Thursday, July 28, 2011

TITULAR MISCHIEF

The other day I read about the Williamstown Theater Festival presenting Ibsen’s A Doll’s House, which title is used again and again even though it is wrong. I have waged a campaign, to no apparent avail, on behalf of the correct A Doll House. Not calling the play that is a serious mistake.

Ibsen’s point is that the husband, Torvald, has turned his wife, Nora, into a doll—not a full-fledged human being, but a plaything for himself. Their house is like that still popular toy: a miniature dwelling with a doll as its miniature mistress.

Now if you call the play A Doll’s House, you make Nora the proprietress, in command, which is precisely what Torvald and the mores of that time would not allow. The house is Torvald’s, the husband and master’s, and the play might accordingly be called A Doll Owner’s House. Ibsen’s true meaning is conveyed only by A Doll House, without the apostrophe and the final S, i.e., the possessive case. Other languages have translated it correctly. Thus in German it is Ein Puppenheim, a doll house, rather than Heim einer Puppe, a doll’s house.

This somehow led to speculation about title mistranslation and manipulation in general, most significantly of the titles of foreign films, a particularly nefarious practice. They are the ones with which the crassest liberties are taken, in most cases to lure people in under falsely provocative pretenses.

Ingmar Bergman alone has been the victim of numerous mistitlings. Take the film that first brought me to Bergman, but almost deterred me by its American title, The Naked Night, which doesn’t even make proper sense. Still, it made me think that it was yet another of those Swedish sex movies in which lovers go skinny dipping and the camera lingers pruriently on the heroine’s naked body.

Of course the film was nothing of the sort, although it does contain a very different instance of nude bathing, appalling rather than alluring. The actual Swedish title is The Clown’s Evening, which has several meanings, not least the twilight or downfall of the circus artiste, but perhaps also of other than circus people, stultified in their private lives. The British title, Sawdust and Tinsel, is nearer the mark, because there is in the film a bitter conflict between a man of the circus and a man of the theater.

Consider now the retitling of The Face as The Magician. True, the protagonist is a magician of sorts, but what is more important is that he is in disguise, as is his lovely wife, for safety’s sake disguised as a male youth. But their true faces are revealed, making a vast difference, and implying that all art is a kind of disguise, salutary in some ways, but not the bare truth. The Magician may sell better than The Face, but it derails the viewer’s attention.

Stored items from a collection:
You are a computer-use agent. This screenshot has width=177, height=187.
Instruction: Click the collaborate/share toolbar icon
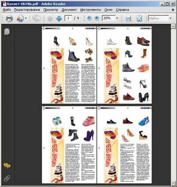[x=20, y=18]
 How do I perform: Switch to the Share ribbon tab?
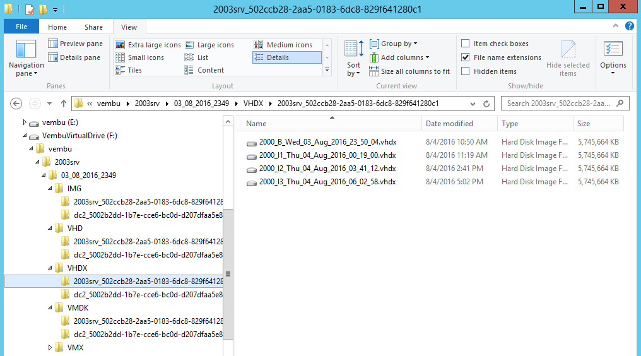click(93, 27)
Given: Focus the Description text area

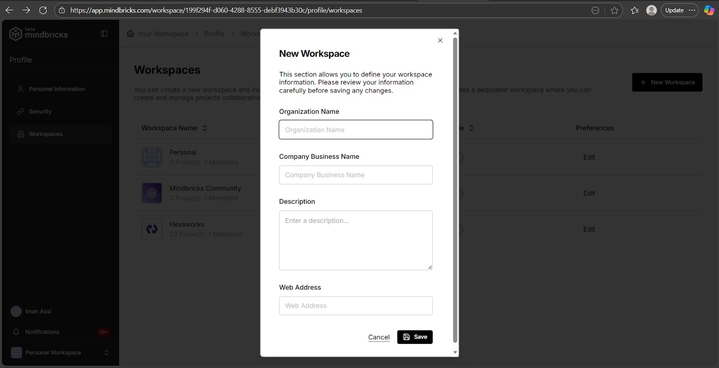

- WORK TO BE COMPLETED:
Repeat the passage of the post on play and film titles word for word, beginning at the words "TITULAR MISCHIEF" and stopping after "a serious mistake.". These entries were drawn from a different source.

- OUTPUT BELOW:
TITULAR MISCHIEF

The other day I read about the Williamstown Theater Festival presenting Ibsen’s A Doll’s House, which title is used again and again even though it is wrong. I have waged a campaign, to no apparent avail, on behalf of the correct A Doll House. Not calling the play that is a serious mistake.